Schumacher, "Tasarımın ana itici gücü, mimarimizin uygunluğunu kullanıcı deneyimiyle kullanmak ve tasarım anlayışımızı ve yöntemlerimizi sanal alem tarafından sunulan belirli fırsatlar ve kısıtlamaları ele alacak şekilde uyarlamaktır. Metaverse, alanların sanal kullanımını sağlayan yenilikçi ve tescilli VR etkileşim teknolojisini sağladı.” dedi. Zaha Hadid Architects'in Metaverse'inin bu dünya dışı özelliklerinden bazıları arasında havada asılı çatılar, enerji verimliliğini dikkate almaya gerek olmayan muazzam iç mekanlar ve içlerindeki kullanıcı sayısına göre genişleyip küçülebilen oditoryumlar yer alıyor.

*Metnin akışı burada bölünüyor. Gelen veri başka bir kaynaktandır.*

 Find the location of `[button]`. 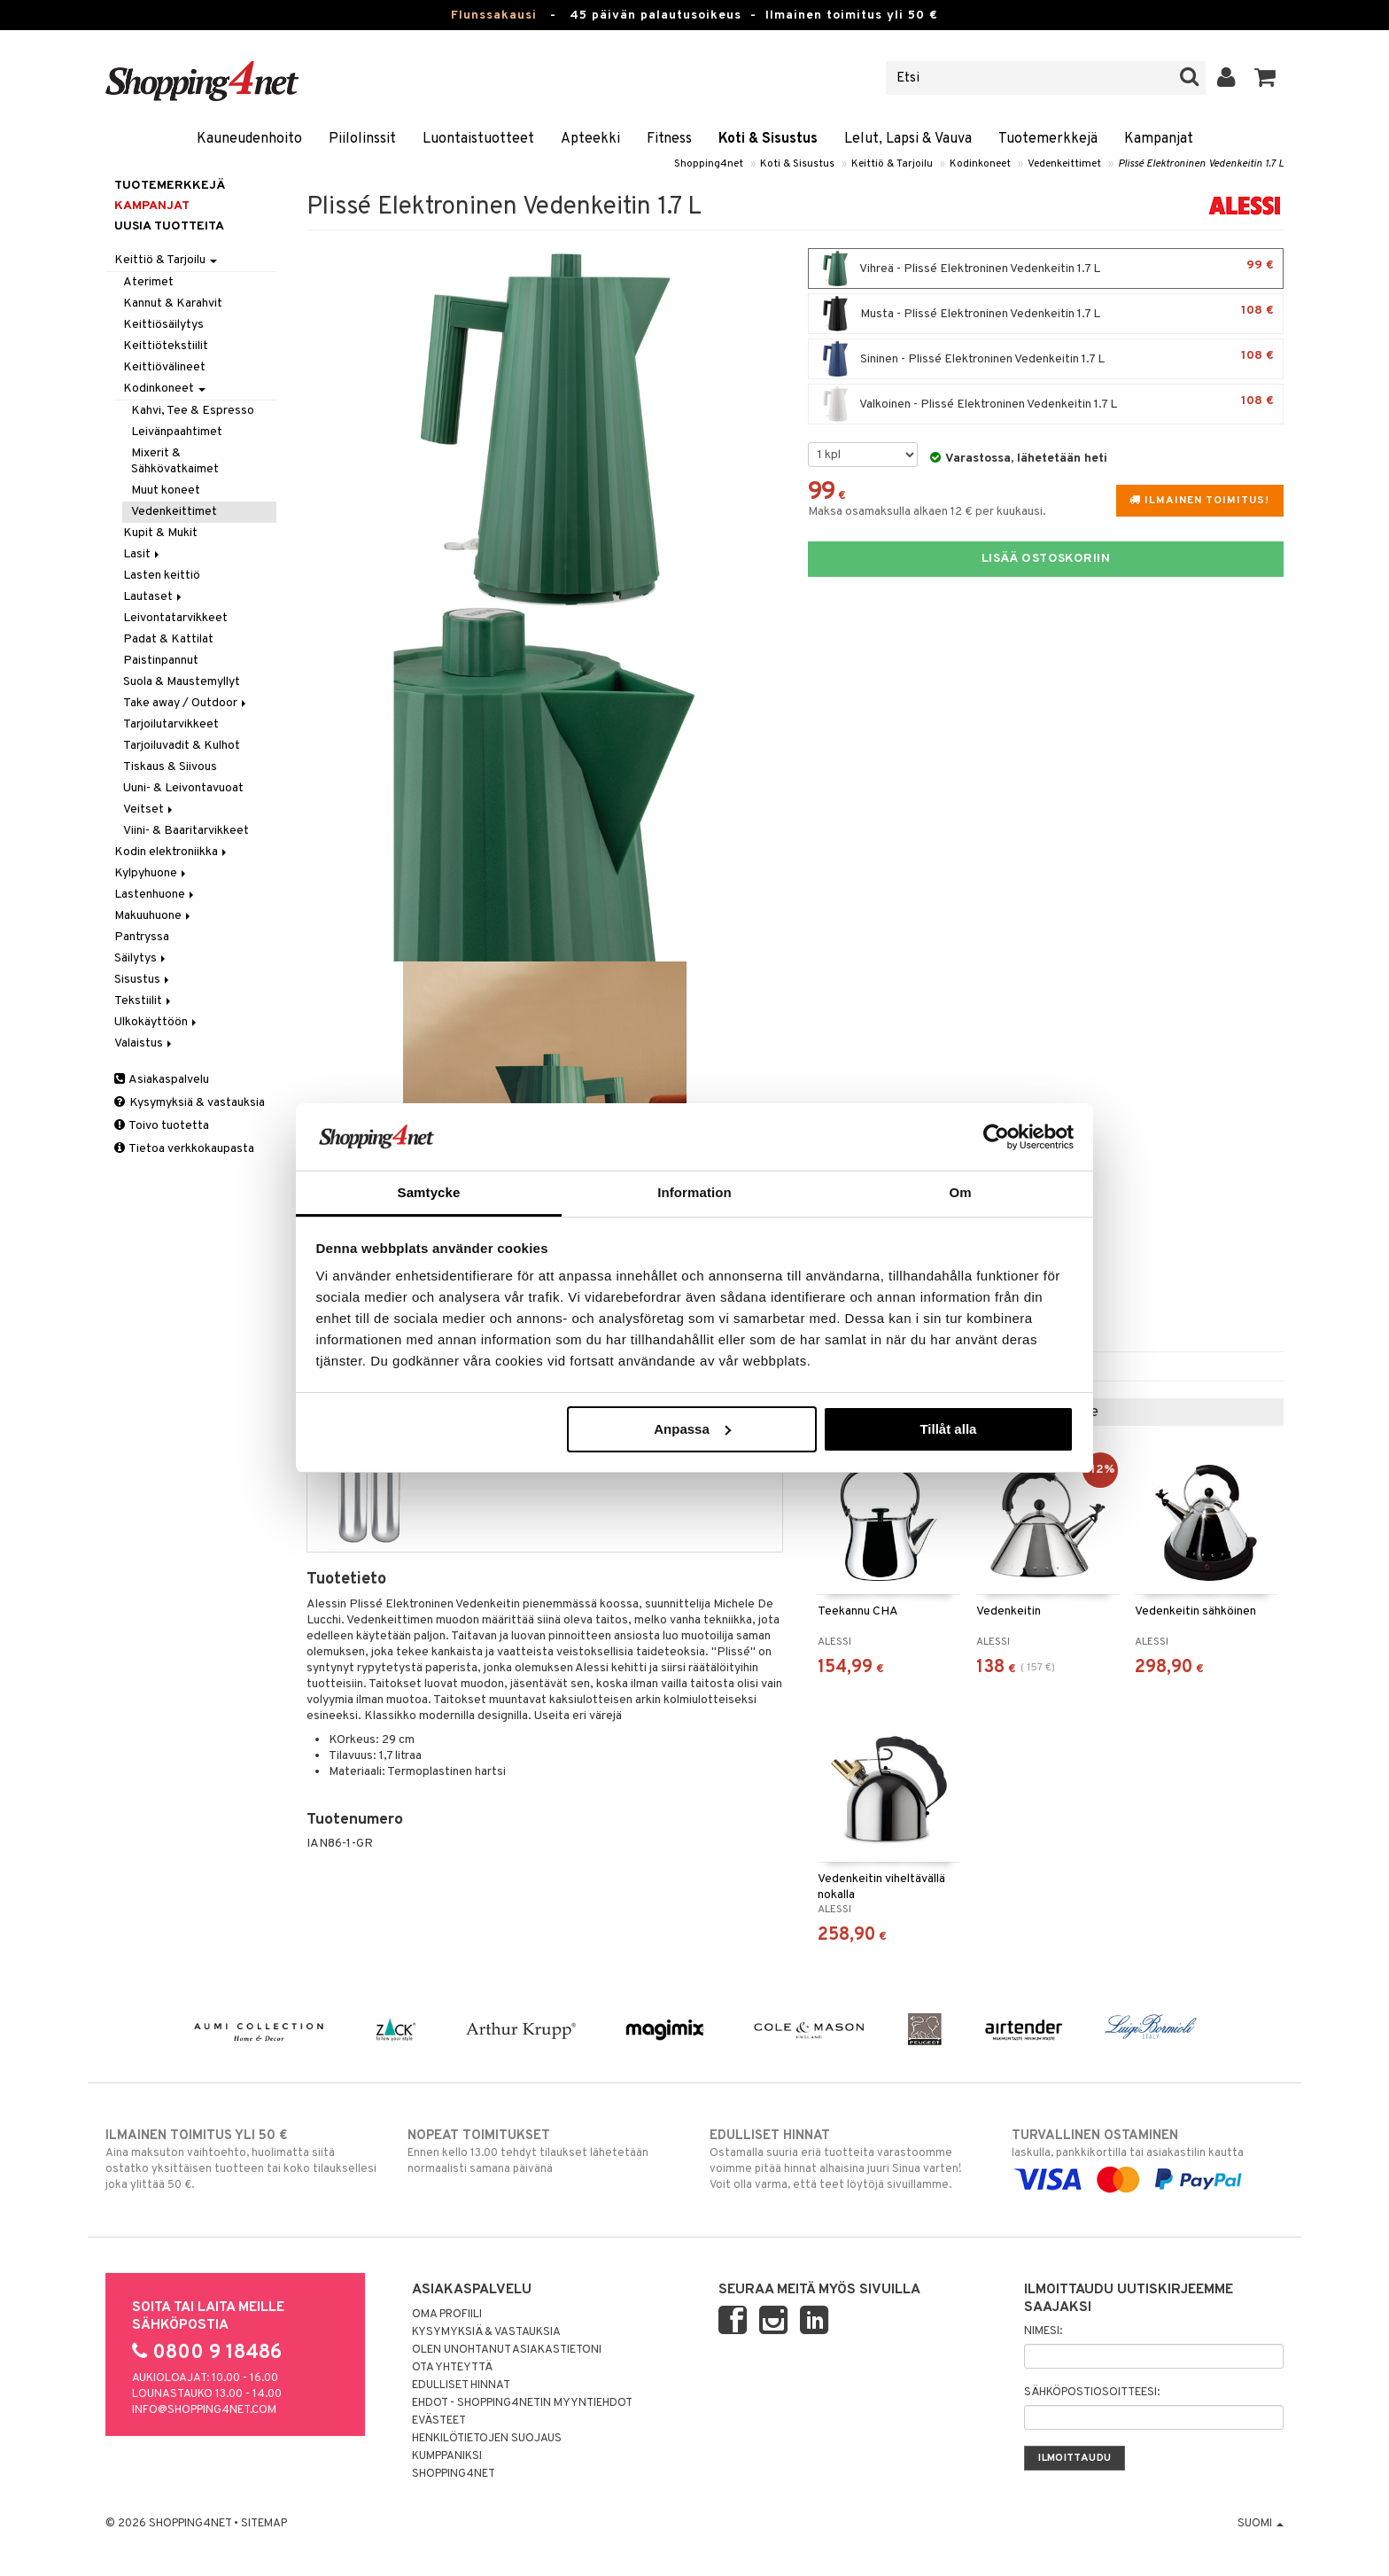

[button] is located at coordinates (1265, 78).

Metaverse hala geliştirmenin planlama aşamasında olmasına rağmen; Schumacher, dünya pandeminin esasen herkesi içine attığı dijital ortama uyum sağlamaya devam ettikçe bu sanal şehirlerin daha yaygın hale geleceğine inanıyor.

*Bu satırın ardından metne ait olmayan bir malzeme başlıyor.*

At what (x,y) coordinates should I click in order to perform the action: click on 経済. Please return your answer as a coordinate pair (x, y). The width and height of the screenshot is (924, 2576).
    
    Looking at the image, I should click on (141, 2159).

“Kripto-ekosistemdeki girişimci ve teknolojik yaratıcılığın patlaması, orada hala devam eden özgürlük derecelerinin genelleştirilmesi durumunda neler olabileceğini gösteriyor. Şimdi daha fazla özgürlük istiyoruz ve buna ihtiyacımız var. Bu, ancak bir hevesli koalisyonla yeni bir başlangıç yaparak ve mevcut çıkarları ihlal etmeden başarılabilir.”
Ne de olsa, dünyanın en büyük şirketlerinin birçoğu – Meta, Google ve Microsoft, bunlardan birkaçı – çalışanlarının istedikleri kadar evden çalışmasına izin vererek, iyi gelişmiş bir siber sisteme sahip olma ihtiyacını daha da artırdı.